Congratulations to the Guitar of the Month winner for May!


----------



## zimbloth (May 1, 2008)

Congrats b3n. That is a sweet guitar! I guess I didn't need to win as I already purchased the Division CD a few years ago


----------



## Desecrated (May 1, 2008)

Congrats.


----------



## TimSE (May 1, 2008)

nice


----------



## jacksonplayer (May 1, 2008)

noodles said:


> Congrats to *b3n* for winning May's GOTM, as voted on by you, the Sevenstring.org membership!



Err, umm... 

Thanks everyone, this is way the hell cool! And no, it's not for sale... 

Noodles, I'll send you a couple of so-so pictures (though they're already posted around here somewhere), but I need to take a couple more good ones to even get in the neighborhood of that awesome photo you took.


----------



## Michael (May 1, 2008)

Two people own this guitar? 

Congrat's Chris!


----------



## Metal Ken (May 1, 2008)

jacksonplayer said:


> Err, umm...
> 
> Thanks everyone, this is way the hell cool!

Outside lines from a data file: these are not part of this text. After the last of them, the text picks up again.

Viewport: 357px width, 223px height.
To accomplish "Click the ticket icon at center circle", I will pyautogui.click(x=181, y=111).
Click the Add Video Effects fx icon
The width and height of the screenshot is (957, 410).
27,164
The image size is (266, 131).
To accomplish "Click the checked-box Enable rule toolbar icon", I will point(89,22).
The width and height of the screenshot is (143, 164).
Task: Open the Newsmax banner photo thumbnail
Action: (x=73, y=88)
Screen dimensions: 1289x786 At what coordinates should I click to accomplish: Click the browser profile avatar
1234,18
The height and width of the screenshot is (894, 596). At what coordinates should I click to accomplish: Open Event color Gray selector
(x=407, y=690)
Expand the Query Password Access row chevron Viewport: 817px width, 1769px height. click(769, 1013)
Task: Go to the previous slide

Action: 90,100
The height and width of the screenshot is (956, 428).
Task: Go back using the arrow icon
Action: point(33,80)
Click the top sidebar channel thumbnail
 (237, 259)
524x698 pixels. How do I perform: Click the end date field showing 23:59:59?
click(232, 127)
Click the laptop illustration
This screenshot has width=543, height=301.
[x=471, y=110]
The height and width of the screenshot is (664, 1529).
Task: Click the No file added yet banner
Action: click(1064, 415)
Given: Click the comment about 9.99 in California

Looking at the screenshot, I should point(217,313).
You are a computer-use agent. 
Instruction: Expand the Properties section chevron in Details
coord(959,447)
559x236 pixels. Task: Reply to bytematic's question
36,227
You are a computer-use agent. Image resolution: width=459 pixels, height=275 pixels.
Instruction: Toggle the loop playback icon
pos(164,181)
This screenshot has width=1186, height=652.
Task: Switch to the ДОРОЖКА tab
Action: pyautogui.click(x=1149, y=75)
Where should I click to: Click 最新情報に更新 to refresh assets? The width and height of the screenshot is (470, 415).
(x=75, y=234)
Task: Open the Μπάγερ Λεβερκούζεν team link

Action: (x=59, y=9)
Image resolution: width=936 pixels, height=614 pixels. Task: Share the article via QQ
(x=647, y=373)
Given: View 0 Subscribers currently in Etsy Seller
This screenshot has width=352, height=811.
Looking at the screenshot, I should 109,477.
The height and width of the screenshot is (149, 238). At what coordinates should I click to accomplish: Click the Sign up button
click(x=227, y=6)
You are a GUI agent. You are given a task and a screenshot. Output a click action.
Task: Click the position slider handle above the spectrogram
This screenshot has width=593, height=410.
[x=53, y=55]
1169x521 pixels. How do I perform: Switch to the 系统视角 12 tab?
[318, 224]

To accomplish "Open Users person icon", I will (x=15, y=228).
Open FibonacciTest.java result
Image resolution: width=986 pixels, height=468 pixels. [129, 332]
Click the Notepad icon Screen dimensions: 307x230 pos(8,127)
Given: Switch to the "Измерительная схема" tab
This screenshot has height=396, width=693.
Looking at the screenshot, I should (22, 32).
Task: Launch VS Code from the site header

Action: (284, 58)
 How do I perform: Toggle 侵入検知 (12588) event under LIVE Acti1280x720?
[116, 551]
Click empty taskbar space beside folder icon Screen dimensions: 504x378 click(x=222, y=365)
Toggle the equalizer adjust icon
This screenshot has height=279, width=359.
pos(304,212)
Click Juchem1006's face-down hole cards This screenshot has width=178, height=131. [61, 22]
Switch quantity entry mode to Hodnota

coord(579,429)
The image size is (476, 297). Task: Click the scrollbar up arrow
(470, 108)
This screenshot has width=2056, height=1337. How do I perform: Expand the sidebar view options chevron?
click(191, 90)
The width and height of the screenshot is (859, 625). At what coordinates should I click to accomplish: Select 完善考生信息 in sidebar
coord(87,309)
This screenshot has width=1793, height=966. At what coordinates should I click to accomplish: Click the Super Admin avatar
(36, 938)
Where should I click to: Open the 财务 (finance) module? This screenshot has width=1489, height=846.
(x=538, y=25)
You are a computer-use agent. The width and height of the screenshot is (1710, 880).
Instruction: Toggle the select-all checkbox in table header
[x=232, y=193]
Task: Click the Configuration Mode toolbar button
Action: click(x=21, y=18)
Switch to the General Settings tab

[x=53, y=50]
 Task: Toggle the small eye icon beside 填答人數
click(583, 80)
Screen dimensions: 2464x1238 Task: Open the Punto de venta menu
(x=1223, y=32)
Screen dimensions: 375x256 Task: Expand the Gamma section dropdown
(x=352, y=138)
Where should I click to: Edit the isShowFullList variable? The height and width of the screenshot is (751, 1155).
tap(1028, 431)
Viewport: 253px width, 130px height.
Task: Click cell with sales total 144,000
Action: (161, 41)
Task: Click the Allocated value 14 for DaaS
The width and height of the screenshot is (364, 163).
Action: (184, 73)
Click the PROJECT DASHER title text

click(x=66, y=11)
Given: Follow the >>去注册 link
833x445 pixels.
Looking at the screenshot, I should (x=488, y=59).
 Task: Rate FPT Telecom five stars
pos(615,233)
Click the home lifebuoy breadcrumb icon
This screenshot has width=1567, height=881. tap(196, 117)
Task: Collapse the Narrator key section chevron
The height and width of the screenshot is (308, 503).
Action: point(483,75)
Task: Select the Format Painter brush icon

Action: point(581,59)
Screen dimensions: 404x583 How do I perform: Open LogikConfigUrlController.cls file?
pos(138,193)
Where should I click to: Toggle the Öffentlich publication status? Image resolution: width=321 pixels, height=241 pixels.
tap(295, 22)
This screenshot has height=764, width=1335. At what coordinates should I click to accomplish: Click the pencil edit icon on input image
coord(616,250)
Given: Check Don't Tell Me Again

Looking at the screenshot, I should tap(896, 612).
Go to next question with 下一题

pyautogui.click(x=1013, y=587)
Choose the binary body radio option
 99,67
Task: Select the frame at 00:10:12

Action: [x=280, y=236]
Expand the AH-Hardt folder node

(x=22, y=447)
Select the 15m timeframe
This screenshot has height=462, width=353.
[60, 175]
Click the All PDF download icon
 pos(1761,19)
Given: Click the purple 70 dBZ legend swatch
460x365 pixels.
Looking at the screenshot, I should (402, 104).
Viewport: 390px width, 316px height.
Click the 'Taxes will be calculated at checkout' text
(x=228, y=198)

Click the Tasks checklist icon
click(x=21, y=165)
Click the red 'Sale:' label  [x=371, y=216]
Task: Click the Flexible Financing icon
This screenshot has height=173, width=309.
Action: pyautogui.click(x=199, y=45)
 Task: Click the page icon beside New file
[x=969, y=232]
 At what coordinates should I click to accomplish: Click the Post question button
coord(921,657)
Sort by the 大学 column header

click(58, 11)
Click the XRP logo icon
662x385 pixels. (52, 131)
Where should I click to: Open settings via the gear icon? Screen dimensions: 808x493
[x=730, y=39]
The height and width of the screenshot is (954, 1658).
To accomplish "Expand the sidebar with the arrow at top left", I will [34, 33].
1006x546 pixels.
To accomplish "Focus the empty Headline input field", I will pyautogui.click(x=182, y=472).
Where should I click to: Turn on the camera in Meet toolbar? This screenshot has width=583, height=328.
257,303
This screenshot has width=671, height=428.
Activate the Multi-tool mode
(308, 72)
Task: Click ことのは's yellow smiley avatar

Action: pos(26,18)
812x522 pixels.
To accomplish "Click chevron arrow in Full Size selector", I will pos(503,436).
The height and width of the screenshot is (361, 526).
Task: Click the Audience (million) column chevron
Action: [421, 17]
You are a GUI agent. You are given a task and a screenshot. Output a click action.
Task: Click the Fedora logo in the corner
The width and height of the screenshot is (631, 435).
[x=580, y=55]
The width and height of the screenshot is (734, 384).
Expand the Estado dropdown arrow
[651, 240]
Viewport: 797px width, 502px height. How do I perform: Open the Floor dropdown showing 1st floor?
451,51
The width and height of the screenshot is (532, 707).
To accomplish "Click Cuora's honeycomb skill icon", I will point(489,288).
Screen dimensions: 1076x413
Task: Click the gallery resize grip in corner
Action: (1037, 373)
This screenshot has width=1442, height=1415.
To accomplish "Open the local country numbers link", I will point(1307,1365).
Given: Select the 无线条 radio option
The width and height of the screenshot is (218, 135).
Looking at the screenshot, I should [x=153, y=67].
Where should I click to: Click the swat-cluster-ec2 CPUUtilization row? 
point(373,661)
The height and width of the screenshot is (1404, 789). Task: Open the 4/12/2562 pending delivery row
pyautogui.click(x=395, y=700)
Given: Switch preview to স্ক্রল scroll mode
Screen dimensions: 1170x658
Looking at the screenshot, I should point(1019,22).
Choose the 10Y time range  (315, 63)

And no, it's not for sale...
> 
> Noodles, I'll send you a couple of so-so pictures (though they're already posted around here somewhere), but I need to take a couple more good ones to even get in the neighborhood of that awesome photo you took.



Fixed that for ya


----------



## ajdehoogh (May 1, 2008)

Congrats dude.


----------



## Hexer (May 2, 2008)

yay congrats! reeeeaaaally nice axe


----------



## Apophis (May 2, 2008)

Congrats, awesome guitar


----------



## noodles (May 2, 2008)

jacksonplayer said:


> Err, umm...



Serves me right for throwing this together five minutes before walking out of the office for the day.


----------



## playstopause (May 2, 2008)

Congrats!


----------



## LordCashew (May 2, 2008)




----------



## Shawn (May 3, 2008)

Very nice. Congrats!


----------



## wannabguitarist (May 5, 2008)

That's probably my favorite guitar on this site


----------



## amonb (May 11, 2008)

Well done... that is a truly magnificent guitar!


----------



## jacksonplayer (May 12, 2008)

Thanks, guys. I'd like to be able to claim credit for designing it, but alas, I snatched it off of eBay a couple of years ago.


----------



## Aled Smith (May 15, 2008)

noodles said:


> *May 2008 Guitar of the Month: Jacksonplayer's Jackson Custom Shop Fusion 7*
> 
> Congrats to *Jacksonplayer* for winning May's GOTM, as voted on by you, the Sevenstring.org membership!
> 
> ...


----------



## Thrashmanzac (May 15, 2008)




----------



## aeronaut (May 17, 2008)

beautiful guitar.


----------



## budda (May 18, 2008)

tis one sexy item.


----------



## marko10447 (Jun 16, 2008)

bad ass guitar!!


----------